Nestor López made sure he was the first person in line at the Escuela Instituto Técnico in the Kennedy neighborhood in Tegucigalpa for today's primary elections in Honduras.
"I have to be here because my family has suffered losses from this coup with our own flesh," he says, standing in front of the polling station for the Honduran resistance's LIBRE party.
Nestor's uncle was Roger Vallejo, a Honduran teacher and member of COPEMH, the country's largest teacher's association, who was gunned down in cold blood by the Honduran coup regime at a protest on July 30th, 2009. As with so many of the hundreds of other deaths since the U.S.-backed military coup in Honduras on June 28th, 2009, the death just solidified Vallejo's family's commitment to continue fighting for a new constitution and the re-foundation of the country.
One of the most recent developments in the ongoing resistance struggle has been the formation of a political arm of the resistance that will contend with the two traditional parties for power in the general elections of 2013. The party has agreed on ousted President Manuel Zelaya's wife Xiomara Castro de Zelaya as the consensus presidential candidate and hundreds of LIBRE candidates from four different currents within the resistance competed in today's Honduran primaries to represent the party in races for mayor, congress and also competed for positions in party leadership.
Though there were not many major complaints about the actual election process in today's primaries, these elections are taking place amidst a climate of terror and fear throughout the country.

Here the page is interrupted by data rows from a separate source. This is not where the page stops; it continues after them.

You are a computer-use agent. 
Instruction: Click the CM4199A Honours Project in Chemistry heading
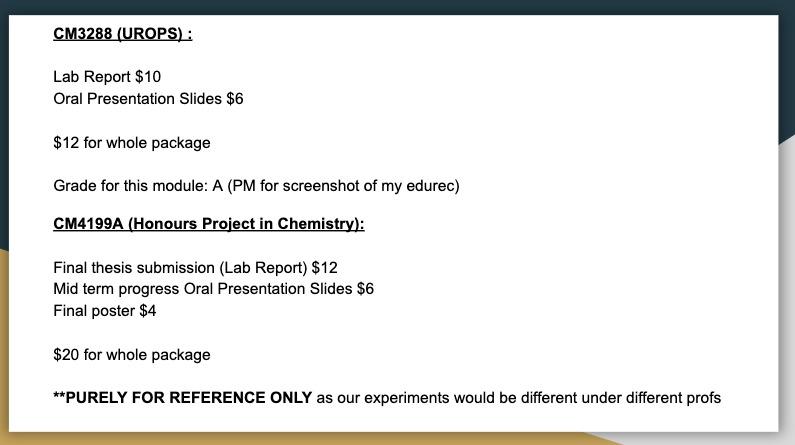tap(208, 224)
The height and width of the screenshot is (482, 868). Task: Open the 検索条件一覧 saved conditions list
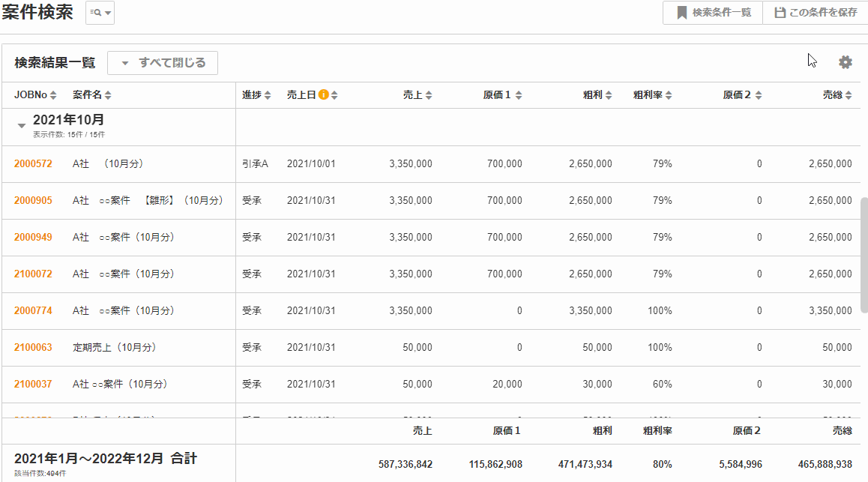[713, 13]
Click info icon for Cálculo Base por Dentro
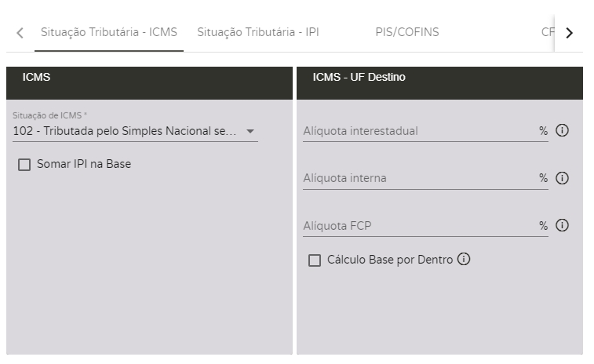The image size is (594, 364). click(464, 260)
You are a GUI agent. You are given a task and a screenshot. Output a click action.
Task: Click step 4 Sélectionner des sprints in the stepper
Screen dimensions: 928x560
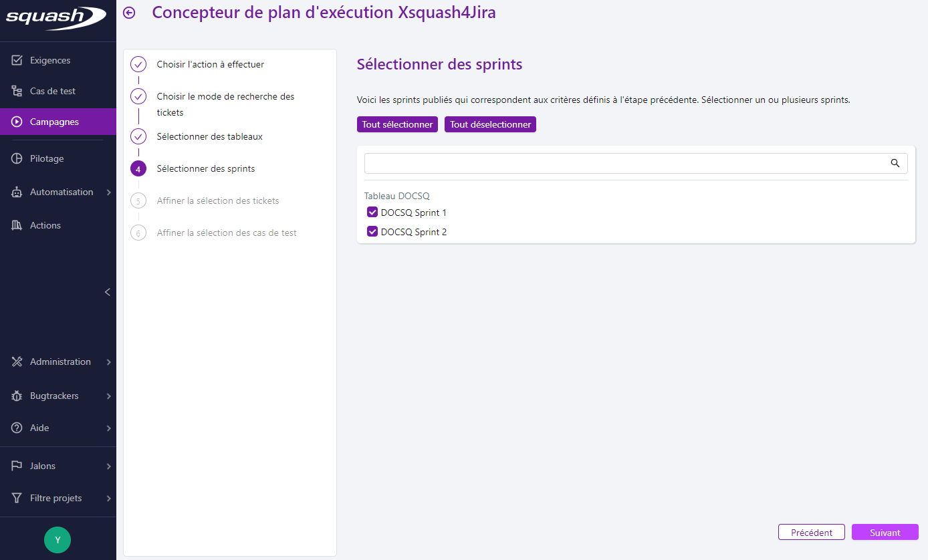[205, 168]
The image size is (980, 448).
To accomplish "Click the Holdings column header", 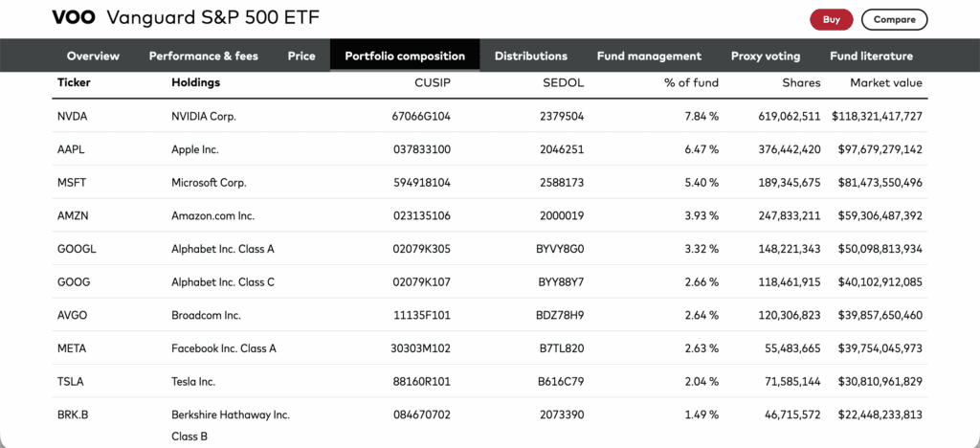I will [195, 83].
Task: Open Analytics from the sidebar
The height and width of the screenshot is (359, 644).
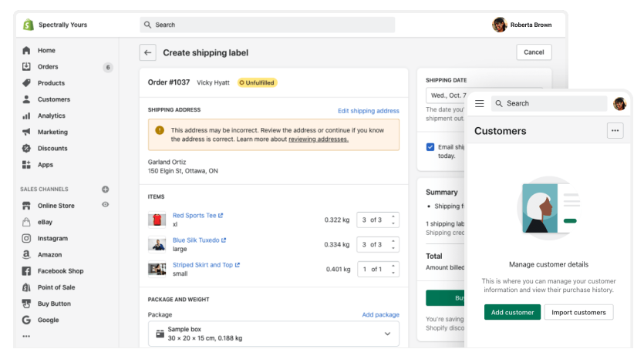Action: [52, 116]
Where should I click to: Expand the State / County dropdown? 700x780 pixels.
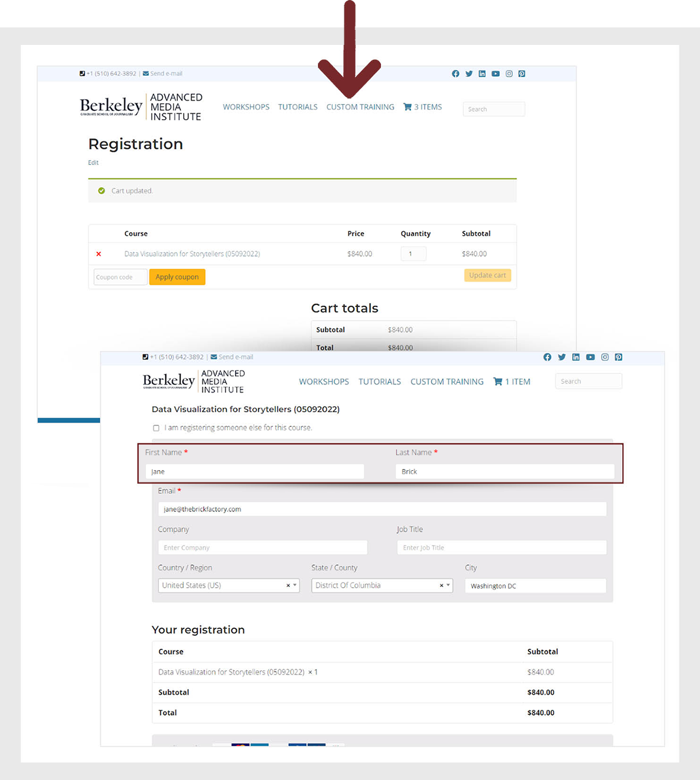point(382,585)
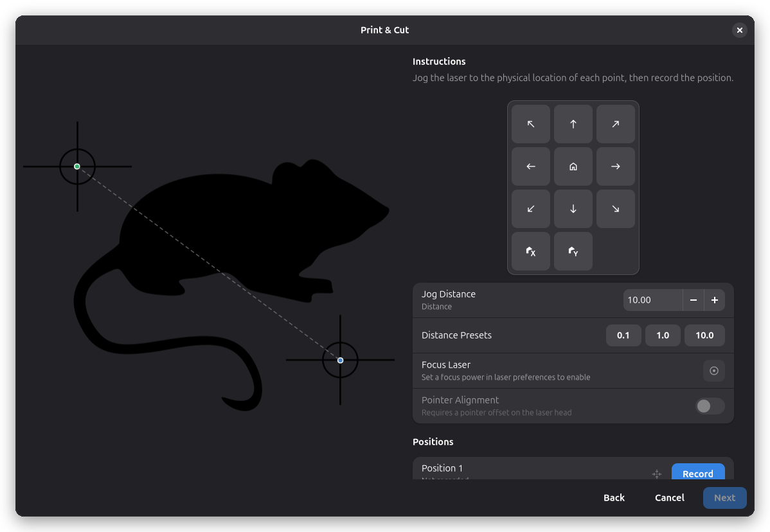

Dozens of candidates have been assassinated, peasants in the Aguán region are being killed off steadily by the guards of large land-owners like Miguel Facussé, politically-motivated femicides and targeting of the LGBTQ community continue to be rampant, threats against members of the resistance are commonplace and Honduras has become the murder capital of the world. Meanwhile nobody has been brought to justice for the deaths of hundreds of members of the resistance despite normalization of relations between Honduras and most of the rest of the world and a general media blackout about the ongoing human rights crisis in the country.
Despite this, millions of Hondurans came out to vote in today's primaries and the grassroots movements within the resistance have continued to escalate their struggles throughout the country to demand the re-foundation of the country from below. While there are important concerns within the resistance about the electoral process, today was historic for being the first Honduran election to break the two-party system. Once the winners of today's primary become clear and campaigning begins, everybody expects an intense year of campaigning and repression.
People will be especially watching the candidacy of the woman they affectionately call by her first name - Xiomara. She captured the popular imagination by not leaving the country after the coup and marching with the resistance throughout the last three years despite the risk to her own life. While the electoral struggle is just one amongst many arenas of the resistance struggle, it is one that will likely dominate national headlines in the year ahead.
For Hondurans like Nestor López, the inspiration of family members and friends who have given their lives for the dream of a new Honduras will continue to wake them early for the many long days of struggle between now and the election and beyond, illustrating the meaning to the oft-heard chant, "blood of martyrs, seeds of freedom!"